I love getting this question because the answer is apparently shocking in its simplicity: “I make it a priority and just do it.” For me, this means getting up at 4:45 a.m. four or five days a week so that I get in my training runs before anything can derail my day. I’ve actually come to treasure beginning each day with this ‘me’ time.
One of my biggest pet peeves is when people say they really want to run a marathon someday, but don’t have time to train. (This is especially true when it comes from single or married, but childless, people who are either unemployed or work set-schedule jobs.) I have trained with lawyers, a neurosurgeon, a cardiologist, a reproductive specialist, engineers, and several small business owners. Almost all of them have at least one child, if not three or four. They, too, make it work. They are my heroes!
Say that you don’t want to make time for it. Admit that you don’t want to work that hard. Acknowledge that you care more about the other things that you do with your time. We all have different priorities. It’s okay. Really. I respect that. Just own it. And, whatever you do, please don’t tell me that you don’t have – or can’t “find” – the time.
It probably sounds like I’m taking this too personally, but here’s the thing . . .
This conversation seems to have become almost daily occurrence for me. Every time, I get the same wide-eyed, how-do-you-do-it look. Every time, I tell the same story: About a year and a half ago, I had an epiphany. (Yes, it hurt, smarty-pants.) I thought of myself as a very well-rounded person. I had plenty of interests, like cooking, movies and music. I had several close friends and family members. Yet, I was spending nearly all of my waking hours working — not cooking, not actually talking with my friends and family (as opposed to a sporadic exchange of emails/text messages), and certainly not relaxing at a concert or the movies. Regardless of how I viewed myself, my actions made it pretty darn clear that I was a career-driven lawyer, and nothing more. Had this been the future I wanted for myself, I would have been set!

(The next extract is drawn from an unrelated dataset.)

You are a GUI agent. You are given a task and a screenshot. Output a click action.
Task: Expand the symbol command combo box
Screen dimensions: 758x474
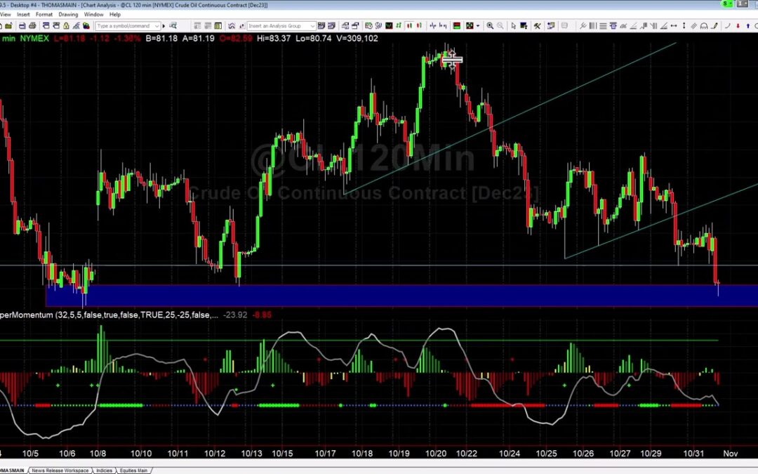(x=157, y=26)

Re-prioritizing life is not easy. I made some tough choices. I had to give up some things that I enjoyed and worked very hard to achieve. In the end, though, I am gaining something a lot closer to the life that I envisioned. And, I’d much rather be known as the bouncy ball than the workaholic. 🙂
I’m not saying that I get it all right. Far from it. I still don’t have time for all the things that I’d like to do. I doubt I ever will. (And, I don’t even have kids yet. I can only imagine!)
What I am saying is that you have to take control. You get to prioritize your own life. You must make time for your passions. No one else is going to take the time to discover that you’d really like to train for a marathon, learn to cook, learn to speak Spanish, or whatever else your heart desires, and then re-arrange your schedule to accommodate it.
I don’t know about you, but I’ve never “found” time just sitting around waiting to be snatched up.
Don’t wait for time to find you. Make it. And, make it count.